───── Texte fourni
L'orgue hydraulique hydraulis s'impose comme la continuité technologique de la sýrinx, une flûte de Pan mécanisée en quelque sorte puisque Philon de Byzance écrivait dans la proximité temporelle de l'invention de l'hydraulis par Ctésibios d'Alexandrie au IIIe siècle AEC : « ἐπὶ τῆς σύριγγος τῆς κρουομένης ταῖς χερσίν, ἣν λέγομεν ὕδραυλιν* » / « sur le type de sýrinx qui se joue avec les mains, que nous appelons hýdraulis. » 

Cet instrument de musique révolutionnaire combinait l'eau et l'air pour produire des sons. L'hydraulis mesurait environ deux mètres de haut sur un mètre de large et comportait plusieurs éléments clés :

  • une soufflerie composée de deux pompes cylindriques,
  • un régulateur hydraulique utilisant un entonnoir renversé, immergé dans l'eau pour stabiliser la pression de l'air,
  • un sommier supportant les tuyaux,
  • des tuyaux généralement en bronze,
  • un système de touches pour sélectionner les tuyaux à faire sonner.
──────────
▶ **Exercice court 1**:
Répondez à ces questions à partir du texte sur l'hydraulis.
(a) Qui a inventé l'hydraulis, et à quel siècle ?
(b) Quelles étaient les dimensions approximatives de l'instrument ?
(c) En quel matériau les tuyaux étaient-ils généralement faits ?
▶ **Exercice court 2**: D'après le texte sur l'hydraulis, pourquoi cet instrument peut-il être considéré comme la continuité technologique de la sýrinx ?
▶ **Exercice court 3**: Dans le texte sur l'hydraulis, récrivez de façon plus brève le paragraphe qui commence par « Cet instrument de musique révolutionnaire », liste comprise, en conservant ses faits principaux.
───── Données recueillies
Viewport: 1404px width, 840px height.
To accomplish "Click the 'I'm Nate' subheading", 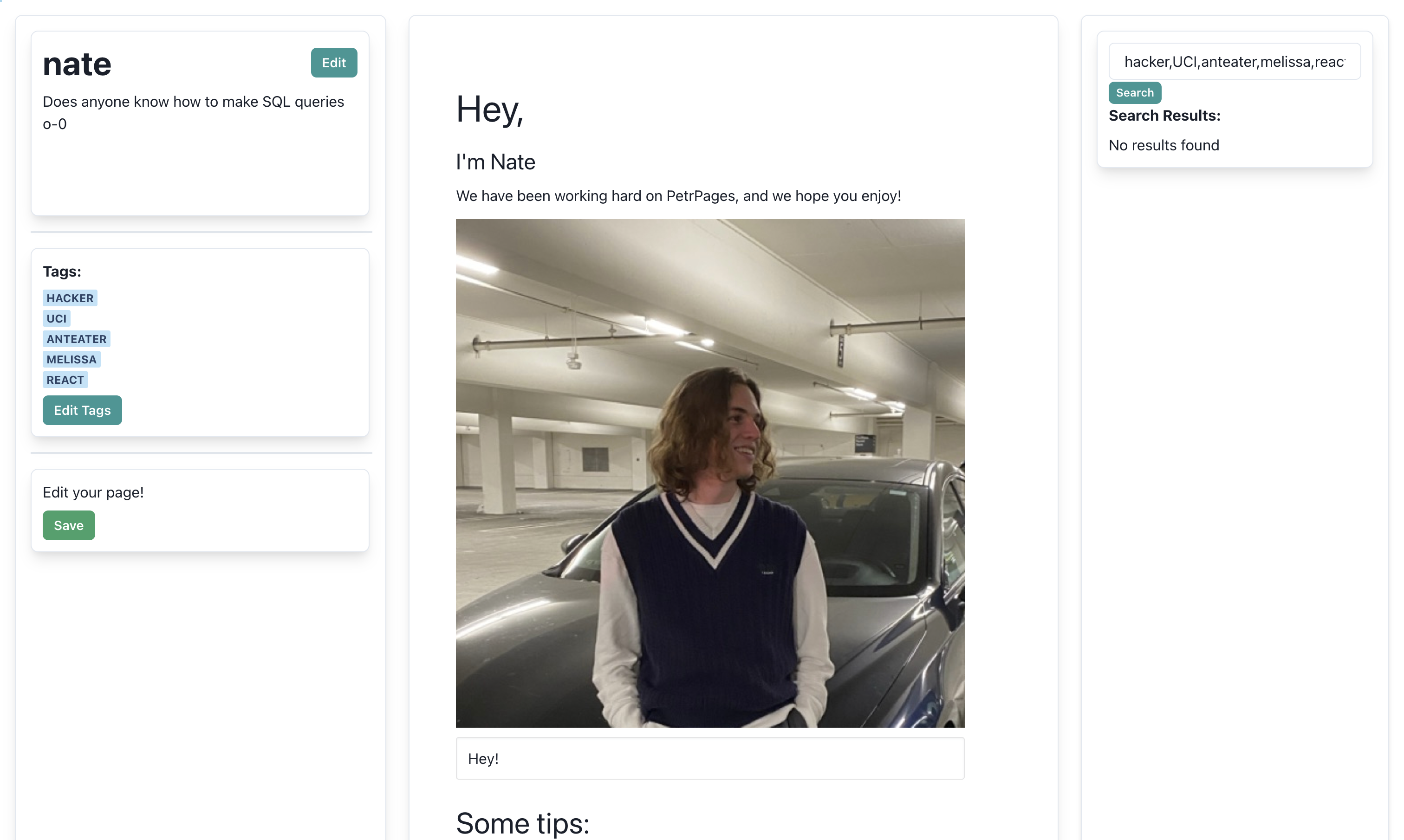I will (x=495, y=162).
──────────
▶ **Solution complète 1**:
(a) Ctésibios d'Alexandrie l'a inventé au IIIe siècle AEC.
(b) Il mesurait environ deux mètres de haut sur un mètre de large.
(c) Ils étaient généralement en bronze.

▶ **Solution complète 2**: Philon de Byzance, qui écrivait à une époque proche de son invention, le décrivait comme le type de sýrinx qui se joue avec les mains et qu'on appelait hýdraulis. L'hydraulis est donc en quelque sorte une flûte de Pan mécanisée.

▶ **Solution complète 3**: L'hydraulis produisait des sons en combinant l'eau et l'air. Haut d'environ deux mètres et large d'un mètre, il comportait une soufflerie à deux pompes cylindriques et un régulateur hydraulique, c'est-à-dire un entonnoir renversé immergé dans l'eau qui stabilisait la pression de l'air. Il avait aussi un sommier portant des tuyaux généralement en bronze, ainsi que des touches permettant de choisir les tuyaux à faire sonner.